I have also told you how, in Israel, I was often bothered by churches built in holy places we were visiting. My entire experience at the Church of the Nativity was wrecked by a combination of my skepticism and my empath-tendencies (people all around me were tired and frustrated and that fed my own confusion). So, as we paused for lunch, just past the fourth station on the Via Dolorosa, I started trying to process the end of the journey.
We were making our way to Calvary.
I knew, from reading my little pamphlet and from all of our previous stops, I was going to find myself inside another church. There would be no tall hill overlooking Jerusalem where I could stand and see Mary sobbing and Jesus dying. The pictures in my head would not be realized in the Church of the Holy Sepulchre. Impossible. It has been 2000 years. No sooner had Jesus ascended than his followers were probably marking holy sites and worshiping at them. Humans have not changed that much in 2000 years, even if the landscape has.
Could the place I was heading be the actual hill on which Jesus died?
Yes, it could.
"Could" is nice and all, but IS IT THE PLACE?
Archaeologists are 95% certain this is the place. That's what our teacher told us. It was the most certainty I was going to get, and I wasn't sure it was enough.
What if I was making my way to a random rock on a random hillside now covered by a ridiculously overblown church?

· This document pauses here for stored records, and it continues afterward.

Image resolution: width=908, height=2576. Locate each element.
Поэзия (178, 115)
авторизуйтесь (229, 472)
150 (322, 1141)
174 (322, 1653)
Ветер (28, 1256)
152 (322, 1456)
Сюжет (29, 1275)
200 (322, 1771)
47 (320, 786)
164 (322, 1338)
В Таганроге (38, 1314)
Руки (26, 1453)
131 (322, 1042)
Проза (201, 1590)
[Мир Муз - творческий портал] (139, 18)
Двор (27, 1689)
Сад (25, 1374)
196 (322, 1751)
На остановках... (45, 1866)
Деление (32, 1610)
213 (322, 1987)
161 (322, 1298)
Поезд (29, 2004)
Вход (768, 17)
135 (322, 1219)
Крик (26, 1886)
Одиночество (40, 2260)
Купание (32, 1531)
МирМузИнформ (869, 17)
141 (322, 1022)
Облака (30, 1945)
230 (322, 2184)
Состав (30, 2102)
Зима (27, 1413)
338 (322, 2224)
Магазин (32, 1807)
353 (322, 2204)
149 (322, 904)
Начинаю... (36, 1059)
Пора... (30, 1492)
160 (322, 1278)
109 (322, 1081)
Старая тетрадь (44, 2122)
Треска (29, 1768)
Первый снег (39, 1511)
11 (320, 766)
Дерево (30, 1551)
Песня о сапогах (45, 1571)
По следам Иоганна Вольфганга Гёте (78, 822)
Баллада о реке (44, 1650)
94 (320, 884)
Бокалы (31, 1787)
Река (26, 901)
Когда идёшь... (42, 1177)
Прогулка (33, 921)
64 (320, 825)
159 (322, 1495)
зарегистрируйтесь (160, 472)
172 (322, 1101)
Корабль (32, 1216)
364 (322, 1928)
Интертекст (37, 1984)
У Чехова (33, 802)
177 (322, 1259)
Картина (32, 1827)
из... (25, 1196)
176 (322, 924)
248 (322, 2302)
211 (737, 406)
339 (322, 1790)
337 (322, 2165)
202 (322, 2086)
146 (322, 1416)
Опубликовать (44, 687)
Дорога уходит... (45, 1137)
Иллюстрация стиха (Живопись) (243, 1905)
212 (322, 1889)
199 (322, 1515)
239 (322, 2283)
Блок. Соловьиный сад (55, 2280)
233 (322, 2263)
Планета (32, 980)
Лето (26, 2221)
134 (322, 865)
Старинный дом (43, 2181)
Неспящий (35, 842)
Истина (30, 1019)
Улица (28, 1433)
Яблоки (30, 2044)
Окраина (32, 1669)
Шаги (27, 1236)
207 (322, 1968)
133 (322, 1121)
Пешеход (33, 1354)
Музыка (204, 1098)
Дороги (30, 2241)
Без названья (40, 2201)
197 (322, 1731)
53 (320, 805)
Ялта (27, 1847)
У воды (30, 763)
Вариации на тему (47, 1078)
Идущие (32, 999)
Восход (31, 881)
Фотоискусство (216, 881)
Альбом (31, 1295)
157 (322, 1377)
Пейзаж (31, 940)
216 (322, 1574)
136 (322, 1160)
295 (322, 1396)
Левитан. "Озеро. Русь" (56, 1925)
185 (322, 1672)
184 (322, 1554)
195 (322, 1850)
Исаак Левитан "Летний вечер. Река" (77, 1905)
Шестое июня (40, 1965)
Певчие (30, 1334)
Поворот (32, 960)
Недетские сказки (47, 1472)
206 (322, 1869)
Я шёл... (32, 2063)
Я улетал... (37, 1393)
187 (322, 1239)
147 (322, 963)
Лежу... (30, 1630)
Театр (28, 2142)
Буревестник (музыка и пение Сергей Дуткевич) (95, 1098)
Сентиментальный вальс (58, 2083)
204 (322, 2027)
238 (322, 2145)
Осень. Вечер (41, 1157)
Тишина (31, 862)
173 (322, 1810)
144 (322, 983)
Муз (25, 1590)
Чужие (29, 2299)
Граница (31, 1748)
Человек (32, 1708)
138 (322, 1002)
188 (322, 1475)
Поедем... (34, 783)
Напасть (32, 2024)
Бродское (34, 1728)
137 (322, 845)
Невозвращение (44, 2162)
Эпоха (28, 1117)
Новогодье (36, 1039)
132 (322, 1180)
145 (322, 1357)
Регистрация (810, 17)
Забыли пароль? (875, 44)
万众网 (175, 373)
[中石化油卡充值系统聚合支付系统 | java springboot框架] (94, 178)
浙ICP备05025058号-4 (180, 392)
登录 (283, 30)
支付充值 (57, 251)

I could tell my husband was growing frustrated with me, as he had when we left Nativity. He wanted me to relax, to take this as a time to remember, to not think so hard. But I am my father's daughter and I think. It's what I do. I wanted to have this thing all thought out before I arrived, because I didn't want to be rushed past unknowing, as I was in Nativity.
I wanted to understand.
By the time we arrived at Church of the Holy Sepulchre, I had made peace with the idea that I was, again, inside a church instead of standing in nature. I didn't really think I was approaching Calvary. Instead, I set my mind on the Western Wall, where we would be going when we completed the Via Dolorosa. THAT I knew about for sure. The Western Wall is the Western Wall. It's a manmade structure and it always WAS a manmade structure.
So there I was, climbing steep steps that informed me, yes, this is a hill top. I am climbing a hill, just as Jesus climbed a hill. I looked back, worried about Catherine, who is 83 and was already struggling to make this journey through Jerusalem. Was someone helping her up the steps? I couldn't find her in the crowd. I plunged forward, landing in a room covered in tiny tiles. The tiles formed intricate images from the Bible. I tried to make a joke about our new bathroom tile. Could I have that Adam and Eve scene by the tub?

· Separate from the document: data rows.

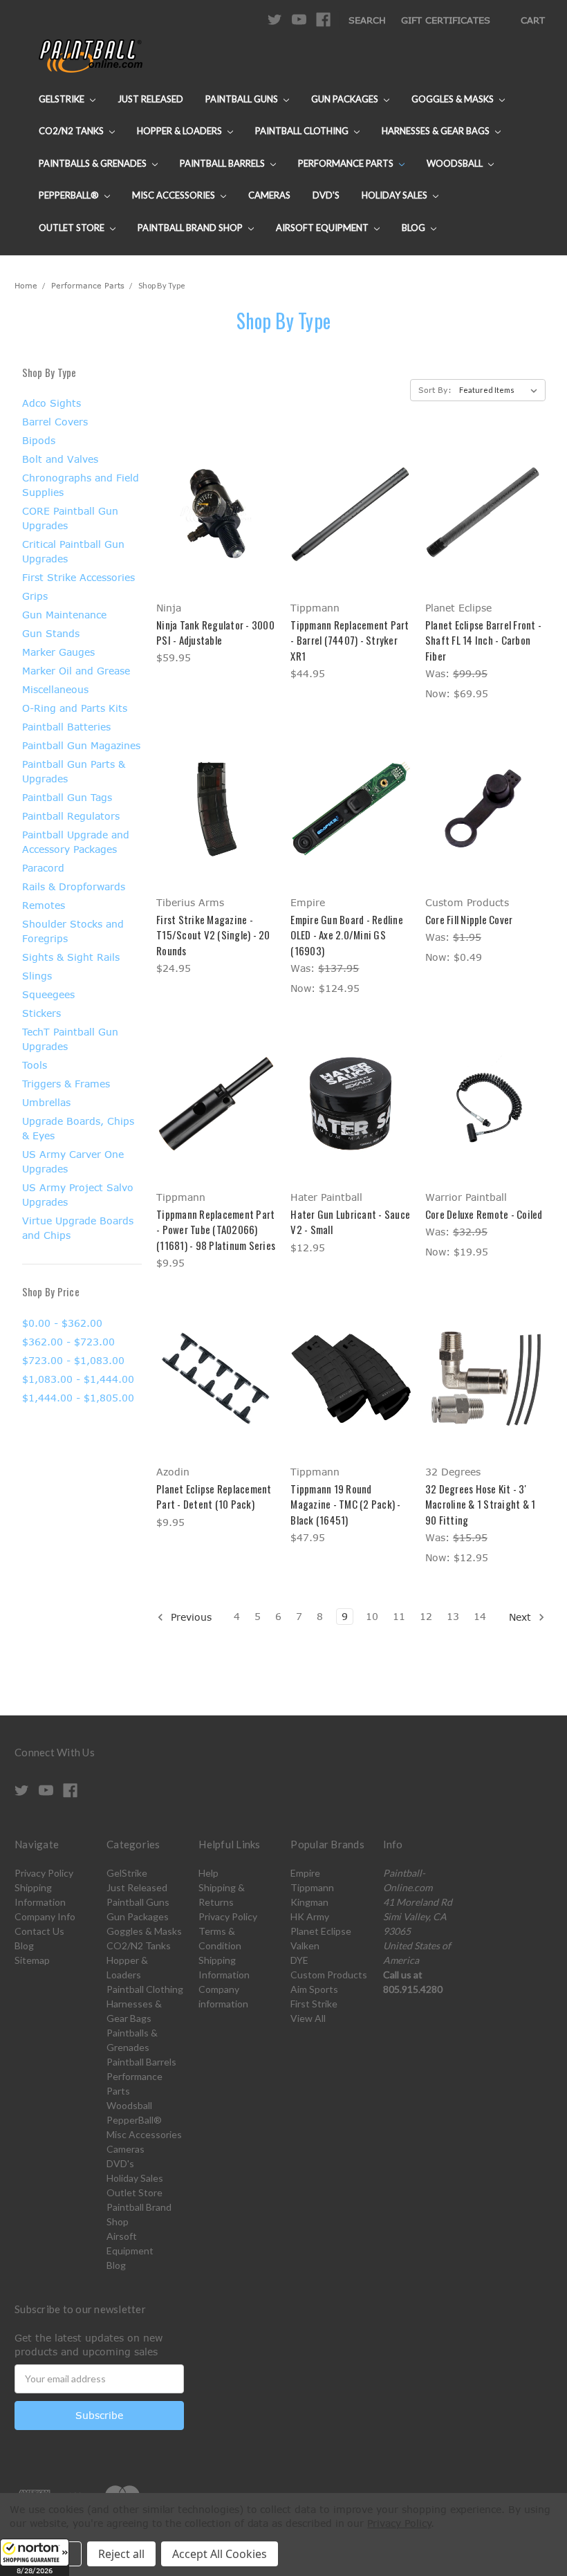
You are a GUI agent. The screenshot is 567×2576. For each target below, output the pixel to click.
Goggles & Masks (453, 98)
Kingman (309, 1902)
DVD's (326, 195)
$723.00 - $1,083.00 (73, 1360)
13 (453, 1616)
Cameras (269, 195)
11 (399, 1616)
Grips (35, 596)
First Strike (313, 2003)
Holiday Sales (395, 195)
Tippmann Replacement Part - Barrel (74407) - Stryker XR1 (349, 640)
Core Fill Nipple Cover (469, 919)
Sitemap (32, 1960)
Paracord (43, 868)
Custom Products (328, 1974)
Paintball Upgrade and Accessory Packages (75, 842)
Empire (305, 1873)
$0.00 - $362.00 (62, 1323)
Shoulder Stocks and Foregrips (73, 931)
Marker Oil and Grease (76, 671)
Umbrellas (46, 1102)
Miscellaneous (55, 689)
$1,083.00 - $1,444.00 (78, 1379)
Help (208, 1873)
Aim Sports (314, 1989)
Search (367, 20)
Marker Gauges (58, 652)
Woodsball (456, 163)
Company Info (45, 1916)
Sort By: (435, 389)
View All (308, 2018)
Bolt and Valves (60, 459)
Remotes (43, 905)
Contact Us (39, 1931)
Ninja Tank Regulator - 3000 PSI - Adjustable (215, 632)
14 (480, 1616)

But the joke fell flat in my mouth. I felt heavy. I strained to see the front of the line, where there was a low altar of sorts. This I expected. Many sites required you to kneel under an altar to see the spot marked as holy.
The heavy feeling grew.
We inched closer to the front of the room.
My heart pounded.
Tears sprang to my eyes and I wiped them away. They returned.

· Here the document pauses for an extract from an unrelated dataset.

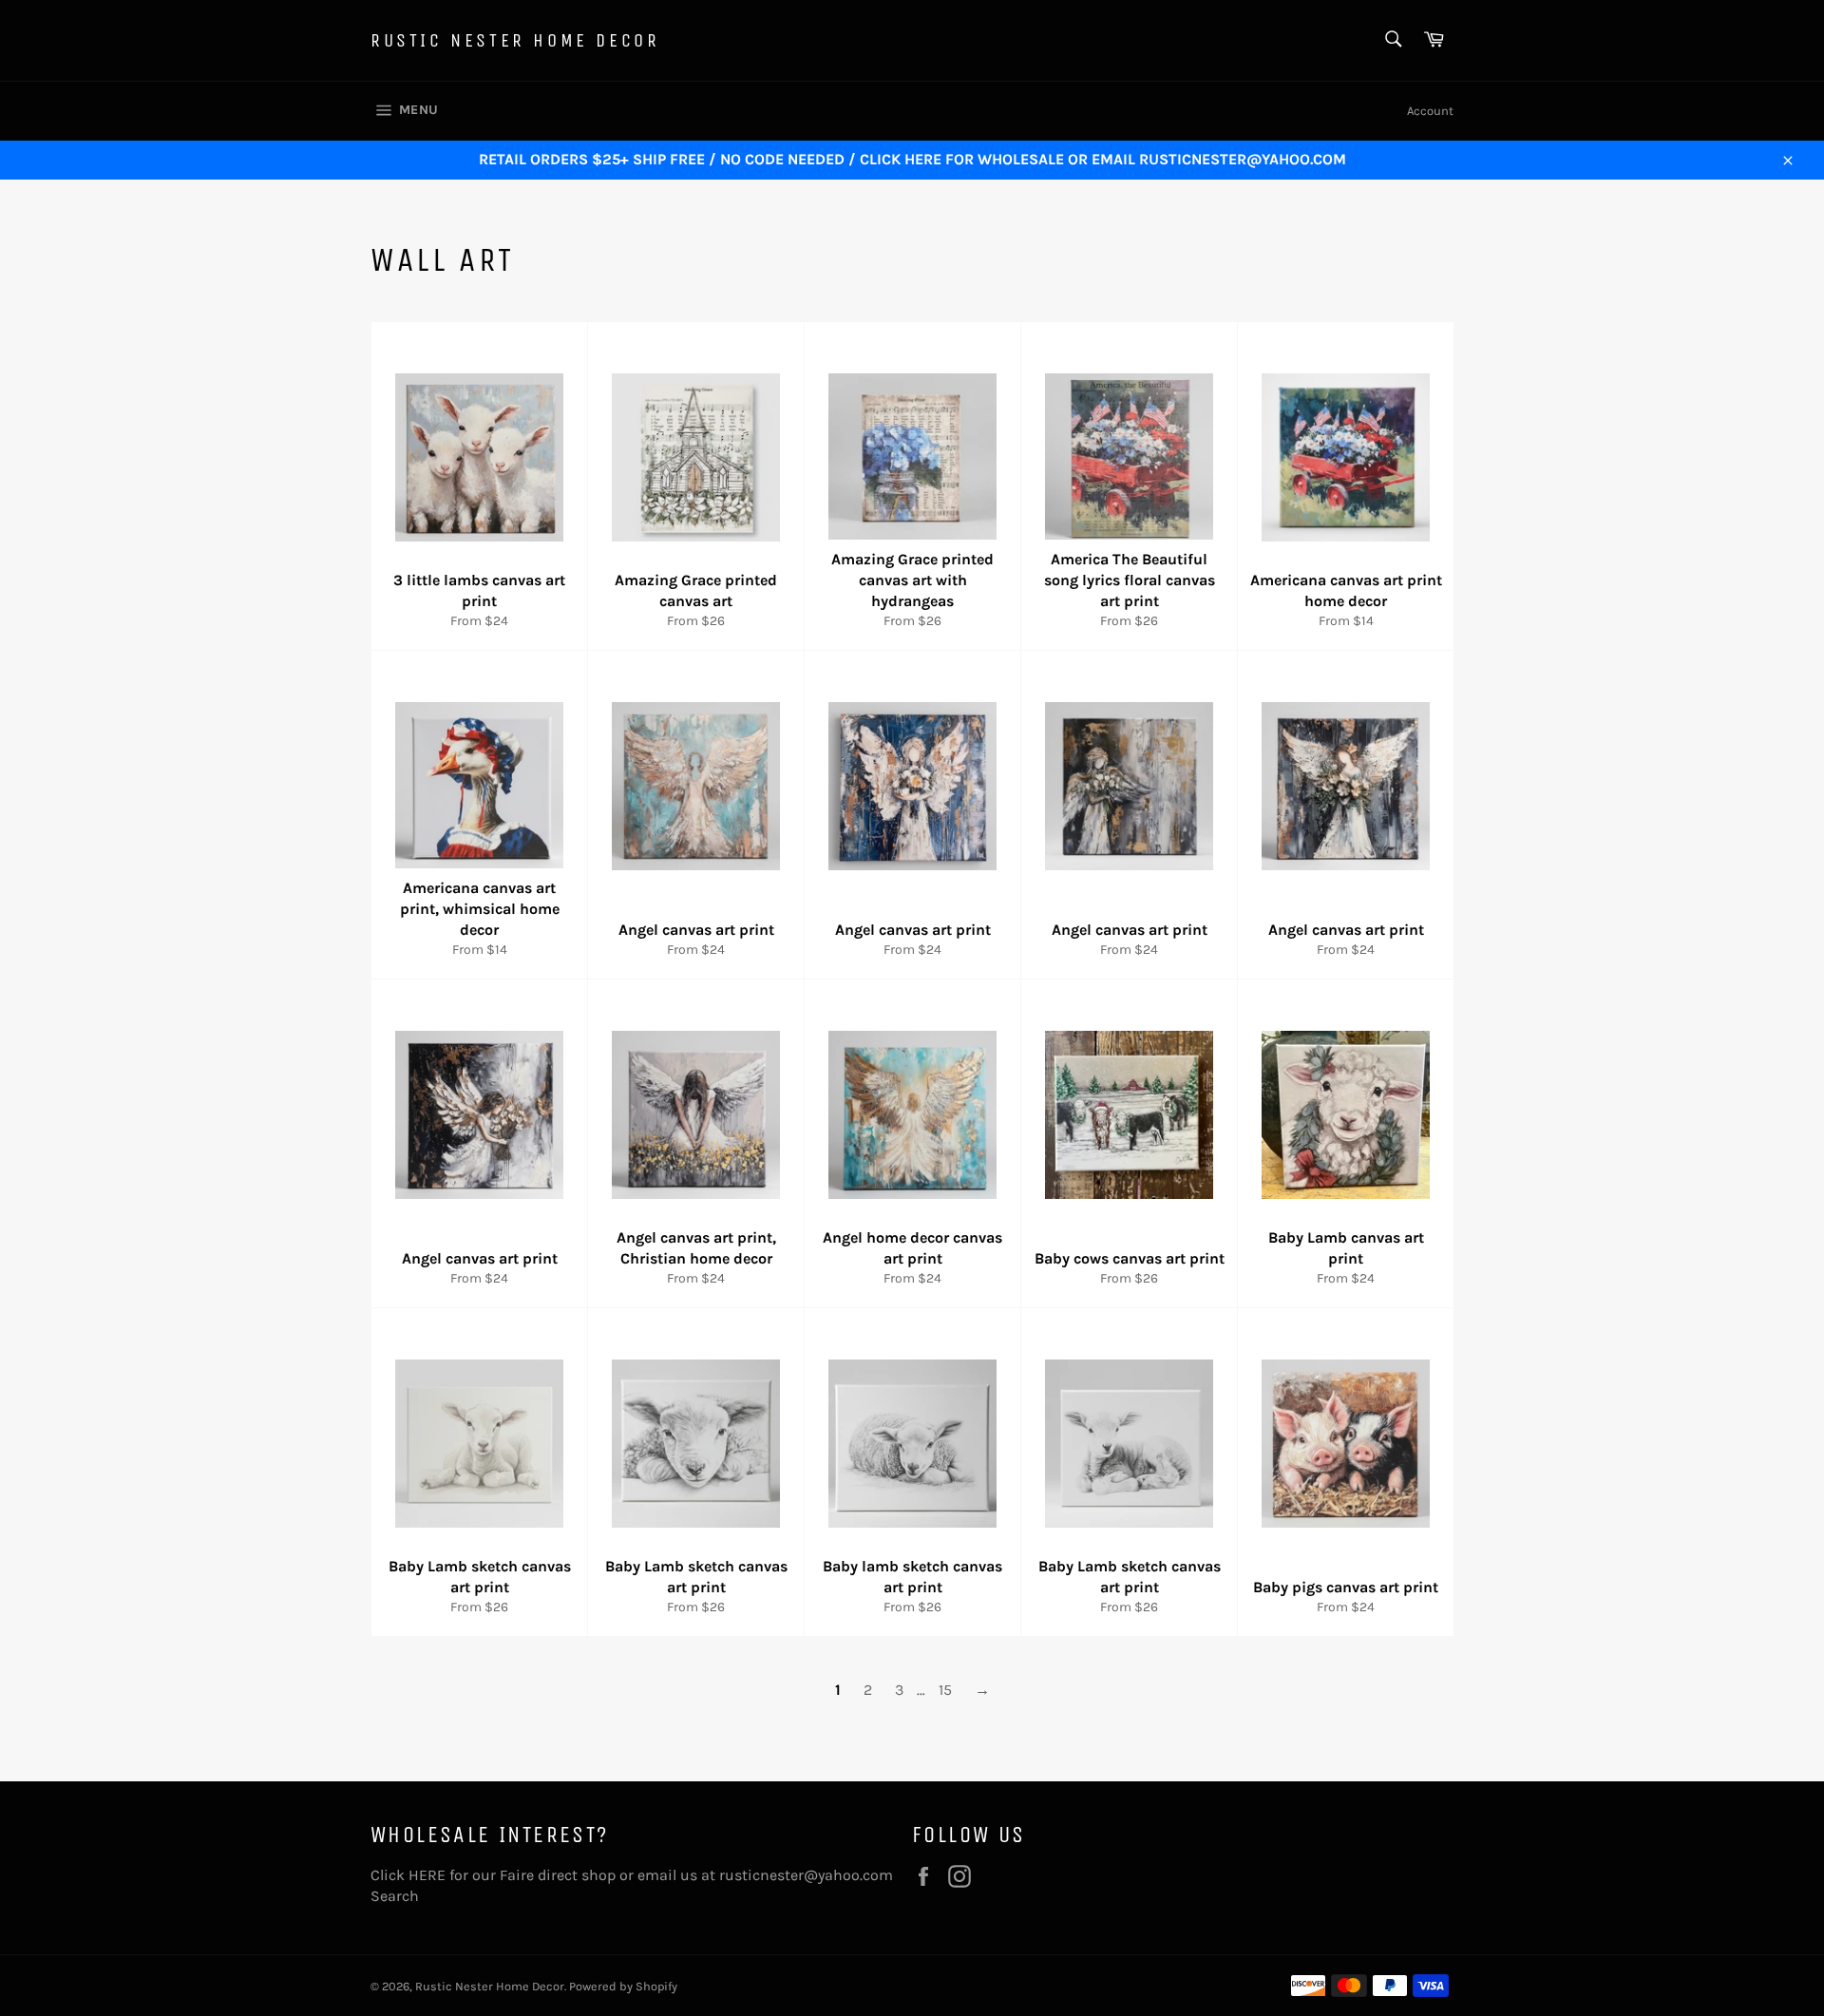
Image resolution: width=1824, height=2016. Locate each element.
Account (1430, 111)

I could see Jesus in my mind, his feet near my eye level, nailed to wood.
I could see blood and I could hear Mary crying.
Or was that me?
The closer we got, the heavier my shoulders felt.
When my turn came, I knelt under the altar. There was a round hole, rimmed by metal. I put my hand into the hole, leaned so my arm went in, and felt my fingers splayed across cold granite.
My heart broke.
Quickly, I pulled back and stood up. I left the room, not waiting for Corey to follow. I made it as far as the doorway. I think there was art on the wall, someone looking at something.
I have only felt like that one other time in my life, though that is another blog. Suffice it to say, this was no normal sorrow. My forehead was on the floor. My body was shaking. I could not think anything but this...
"I'm so sorry."
For a moment, I think I held the hammer. I think I placed the nails.
That was around two weeks ago and, if I am honest, I'm not sure I ever got up off that floor. Anytime the world goes quiet and I am alone with myself, I feel the heaviness again, and I think, "I am never leaving Calvary."